### Records for processing:

=== Begin Enclosure ===

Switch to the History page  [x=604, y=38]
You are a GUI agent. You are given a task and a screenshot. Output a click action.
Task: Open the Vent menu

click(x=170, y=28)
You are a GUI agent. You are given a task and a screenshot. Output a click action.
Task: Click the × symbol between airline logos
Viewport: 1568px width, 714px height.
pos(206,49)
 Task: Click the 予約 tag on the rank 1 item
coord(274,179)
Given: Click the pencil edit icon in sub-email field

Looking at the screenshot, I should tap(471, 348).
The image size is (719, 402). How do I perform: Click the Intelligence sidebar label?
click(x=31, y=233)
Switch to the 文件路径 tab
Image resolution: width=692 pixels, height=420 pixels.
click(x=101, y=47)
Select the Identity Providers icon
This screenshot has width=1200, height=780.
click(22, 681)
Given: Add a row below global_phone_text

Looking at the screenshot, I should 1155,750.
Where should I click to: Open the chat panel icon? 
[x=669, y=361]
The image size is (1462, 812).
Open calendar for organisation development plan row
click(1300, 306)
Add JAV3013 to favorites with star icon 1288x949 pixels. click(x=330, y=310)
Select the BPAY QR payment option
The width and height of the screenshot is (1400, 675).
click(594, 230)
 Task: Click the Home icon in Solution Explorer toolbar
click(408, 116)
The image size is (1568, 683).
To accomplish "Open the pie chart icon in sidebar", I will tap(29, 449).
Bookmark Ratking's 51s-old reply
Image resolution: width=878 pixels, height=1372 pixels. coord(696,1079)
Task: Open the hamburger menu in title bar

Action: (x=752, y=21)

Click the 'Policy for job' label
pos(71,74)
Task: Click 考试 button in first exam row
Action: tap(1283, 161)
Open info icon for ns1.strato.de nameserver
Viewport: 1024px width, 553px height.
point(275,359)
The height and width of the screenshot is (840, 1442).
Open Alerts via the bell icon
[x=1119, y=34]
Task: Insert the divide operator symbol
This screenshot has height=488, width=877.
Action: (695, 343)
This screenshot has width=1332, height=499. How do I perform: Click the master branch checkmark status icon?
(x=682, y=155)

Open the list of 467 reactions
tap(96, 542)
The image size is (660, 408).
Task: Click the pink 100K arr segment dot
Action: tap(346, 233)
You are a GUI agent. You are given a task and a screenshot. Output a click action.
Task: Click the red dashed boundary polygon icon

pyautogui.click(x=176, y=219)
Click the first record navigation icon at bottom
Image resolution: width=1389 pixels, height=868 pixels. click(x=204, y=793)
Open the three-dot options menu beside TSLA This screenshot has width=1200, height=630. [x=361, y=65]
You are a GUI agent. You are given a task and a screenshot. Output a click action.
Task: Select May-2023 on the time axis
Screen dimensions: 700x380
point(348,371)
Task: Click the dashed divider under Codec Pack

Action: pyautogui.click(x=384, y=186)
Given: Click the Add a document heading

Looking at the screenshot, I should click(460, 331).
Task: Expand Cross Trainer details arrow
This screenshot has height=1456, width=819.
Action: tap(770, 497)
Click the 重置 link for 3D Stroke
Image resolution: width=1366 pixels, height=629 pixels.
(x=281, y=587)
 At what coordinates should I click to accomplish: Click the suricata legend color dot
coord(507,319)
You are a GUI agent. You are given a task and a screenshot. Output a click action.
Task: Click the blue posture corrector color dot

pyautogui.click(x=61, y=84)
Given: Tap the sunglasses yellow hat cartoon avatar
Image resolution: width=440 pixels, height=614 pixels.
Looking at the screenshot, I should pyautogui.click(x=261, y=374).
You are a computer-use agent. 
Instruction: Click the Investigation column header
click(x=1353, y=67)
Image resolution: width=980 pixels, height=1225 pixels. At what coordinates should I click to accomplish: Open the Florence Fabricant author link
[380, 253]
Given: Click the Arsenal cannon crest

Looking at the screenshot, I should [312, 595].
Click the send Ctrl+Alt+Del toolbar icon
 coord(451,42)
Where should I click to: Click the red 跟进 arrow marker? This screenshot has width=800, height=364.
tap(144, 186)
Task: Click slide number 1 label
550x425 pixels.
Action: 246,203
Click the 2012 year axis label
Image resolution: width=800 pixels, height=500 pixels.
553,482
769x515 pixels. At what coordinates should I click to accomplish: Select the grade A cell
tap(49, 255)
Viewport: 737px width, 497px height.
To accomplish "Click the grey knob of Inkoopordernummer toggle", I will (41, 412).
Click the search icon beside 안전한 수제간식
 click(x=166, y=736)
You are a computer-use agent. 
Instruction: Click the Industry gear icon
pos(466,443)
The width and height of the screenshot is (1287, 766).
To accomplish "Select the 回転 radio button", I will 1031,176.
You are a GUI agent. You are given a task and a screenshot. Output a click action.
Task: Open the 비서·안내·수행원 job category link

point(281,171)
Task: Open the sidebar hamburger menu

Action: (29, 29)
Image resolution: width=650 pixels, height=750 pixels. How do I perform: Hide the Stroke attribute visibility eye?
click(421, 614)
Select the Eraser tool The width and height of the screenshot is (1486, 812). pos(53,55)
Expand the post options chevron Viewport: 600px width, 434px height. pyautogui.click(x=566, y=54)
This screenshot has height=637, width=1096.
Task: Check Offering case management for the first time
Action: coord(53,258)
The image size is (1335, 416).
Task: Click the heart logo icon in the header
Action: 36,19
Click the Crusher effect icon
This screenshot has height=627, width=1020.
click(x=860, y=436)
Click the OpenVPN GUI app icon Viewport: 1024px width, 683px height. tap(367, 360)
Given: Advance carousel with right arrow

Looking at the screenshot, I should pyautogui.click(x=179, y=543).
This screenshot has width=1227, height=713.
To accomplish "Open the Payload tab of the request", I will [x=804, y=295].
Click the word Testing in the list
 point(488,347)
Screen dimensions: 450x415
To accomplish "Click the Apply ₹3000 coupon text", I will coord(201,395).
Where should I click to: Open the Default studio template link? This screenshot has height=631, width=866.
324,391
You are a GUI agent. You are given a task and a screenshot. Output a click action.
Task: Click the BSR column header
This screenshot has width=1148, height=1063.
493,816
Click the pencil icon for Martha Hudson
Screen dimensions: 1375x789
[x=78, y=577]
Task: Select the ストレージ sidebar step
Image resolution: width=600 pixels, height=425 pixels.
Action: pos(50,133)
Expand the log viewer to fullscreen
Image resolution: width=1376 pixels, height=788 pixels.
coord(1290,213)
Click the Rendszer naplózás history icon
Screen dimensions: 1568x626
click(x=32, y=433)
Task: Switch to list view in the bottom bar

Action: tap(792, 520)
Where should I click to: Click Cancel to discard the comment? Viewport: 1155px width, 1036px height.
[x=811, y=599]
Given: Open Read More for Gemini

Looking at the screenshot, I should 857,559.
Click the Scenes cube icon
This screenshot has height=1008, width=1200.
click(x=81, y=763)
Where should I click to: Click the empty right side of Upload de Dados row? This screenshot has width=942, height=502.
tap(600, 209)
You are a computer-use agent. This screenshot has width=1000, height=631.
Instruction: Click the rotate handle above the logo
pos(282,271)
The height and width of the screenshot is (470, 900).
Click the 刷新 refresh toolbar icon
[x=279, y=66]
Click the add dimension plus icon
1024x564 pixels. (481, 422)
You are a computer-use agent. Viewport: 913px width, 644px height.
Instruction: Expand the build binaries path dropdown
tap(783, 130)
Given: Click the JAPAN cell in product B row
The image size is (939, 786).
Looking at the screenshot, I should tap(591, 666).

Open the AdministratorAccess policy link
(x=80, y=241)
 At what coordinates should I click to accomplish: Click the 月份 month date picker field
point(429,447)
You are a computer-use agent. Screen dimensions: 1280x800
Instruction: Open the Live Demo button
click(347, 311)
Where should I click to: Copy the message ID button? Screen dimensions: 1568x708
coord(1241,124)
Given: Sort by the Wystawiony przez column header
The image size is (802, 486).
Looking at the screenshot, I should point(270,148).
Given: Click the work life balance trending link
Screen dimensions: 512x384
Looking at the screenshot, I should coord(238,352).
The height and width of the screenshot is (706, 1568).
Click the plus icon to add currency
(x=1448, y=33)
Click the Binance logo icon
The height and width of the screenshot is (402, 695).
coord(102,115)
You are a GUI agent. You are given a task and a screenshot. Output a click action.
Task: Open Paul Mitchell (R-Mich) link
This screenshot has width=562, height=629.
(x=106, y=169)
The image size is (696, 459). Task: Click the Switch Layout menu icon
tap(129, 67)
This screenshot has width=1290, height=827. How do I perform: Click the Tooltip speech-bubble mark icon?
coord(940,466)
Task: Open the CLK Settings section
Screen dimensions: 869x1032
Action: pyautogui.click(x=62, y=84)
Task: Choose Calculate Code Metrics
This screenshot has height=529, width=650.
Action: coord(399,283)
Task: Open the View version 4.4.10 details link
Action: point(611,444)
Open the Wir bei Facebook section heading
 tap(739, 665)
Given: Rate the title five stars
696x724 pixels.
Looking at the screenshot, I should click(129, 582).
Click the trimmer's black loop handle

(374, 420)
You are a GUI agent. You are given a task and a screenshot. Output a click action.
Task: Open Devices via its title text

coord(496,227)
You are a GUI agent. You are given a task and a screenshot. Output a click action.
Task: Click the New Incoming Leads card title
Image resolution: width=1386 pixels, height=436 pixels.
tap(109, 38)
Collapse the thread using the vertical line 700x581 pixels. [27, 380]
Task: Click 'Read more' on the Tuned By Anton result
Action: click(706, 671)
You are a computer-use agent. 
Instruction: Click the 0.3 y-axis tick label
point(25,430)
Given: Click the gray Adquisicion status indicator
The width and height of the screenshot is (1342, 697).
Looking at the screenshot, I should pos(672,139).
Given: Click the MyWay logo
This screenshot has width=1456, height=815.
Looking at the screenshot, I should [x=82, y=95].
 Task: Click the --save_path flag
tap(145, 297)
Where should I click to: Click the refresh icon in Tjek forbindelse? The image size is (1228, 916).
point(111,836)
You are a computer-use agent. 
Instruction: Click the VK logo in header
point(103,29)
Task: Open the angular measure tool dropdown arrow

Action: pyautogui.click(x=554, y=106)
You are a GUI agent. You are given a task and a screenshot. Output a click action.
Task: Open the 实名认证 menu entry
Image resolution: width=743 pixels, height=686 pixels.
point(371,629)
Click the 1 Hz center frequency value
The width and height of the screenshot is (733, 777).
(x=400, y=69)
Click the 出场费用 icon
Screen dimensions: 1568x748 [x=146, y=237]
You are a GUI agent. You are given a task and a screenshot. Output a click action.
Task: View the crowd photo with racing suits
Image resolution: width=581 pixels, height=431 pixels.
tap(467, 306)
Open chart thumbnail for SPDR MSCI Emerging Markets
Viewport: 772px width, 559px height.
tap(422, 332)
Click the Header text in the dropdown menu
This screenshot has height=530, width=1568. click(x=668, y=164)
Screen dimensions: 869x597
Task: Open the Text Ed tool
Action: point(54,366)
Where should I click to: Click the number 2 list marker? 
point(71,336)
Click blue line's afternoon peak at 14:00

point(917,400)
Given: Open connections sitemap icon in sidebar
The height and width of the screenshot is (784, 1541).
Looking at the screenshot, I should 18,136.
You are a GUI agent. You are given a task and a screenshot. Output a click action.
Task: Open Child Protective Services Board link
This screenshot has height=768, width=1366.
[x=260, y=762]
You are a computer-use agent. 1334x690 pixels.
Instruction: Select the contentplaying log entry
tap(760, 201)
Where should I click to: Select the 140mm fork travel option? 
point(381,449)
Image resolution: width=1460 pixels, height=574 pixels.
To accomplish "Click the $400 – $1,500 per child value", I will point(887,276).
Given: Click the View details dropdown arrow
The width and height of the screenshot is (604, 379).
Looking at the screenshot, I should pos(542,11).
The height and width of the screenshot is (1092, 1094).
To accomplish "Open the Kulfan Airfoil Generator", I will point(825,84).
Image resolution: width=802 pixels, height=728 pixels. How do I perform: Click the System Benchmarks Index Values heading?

=== End Enclosure ===

### Task requirements:
All lines with the word "symbol" must be located in the data and copied.

### The completed task:
Task: Click the × symbol between airline logos
Task: Insert the divide operator symbol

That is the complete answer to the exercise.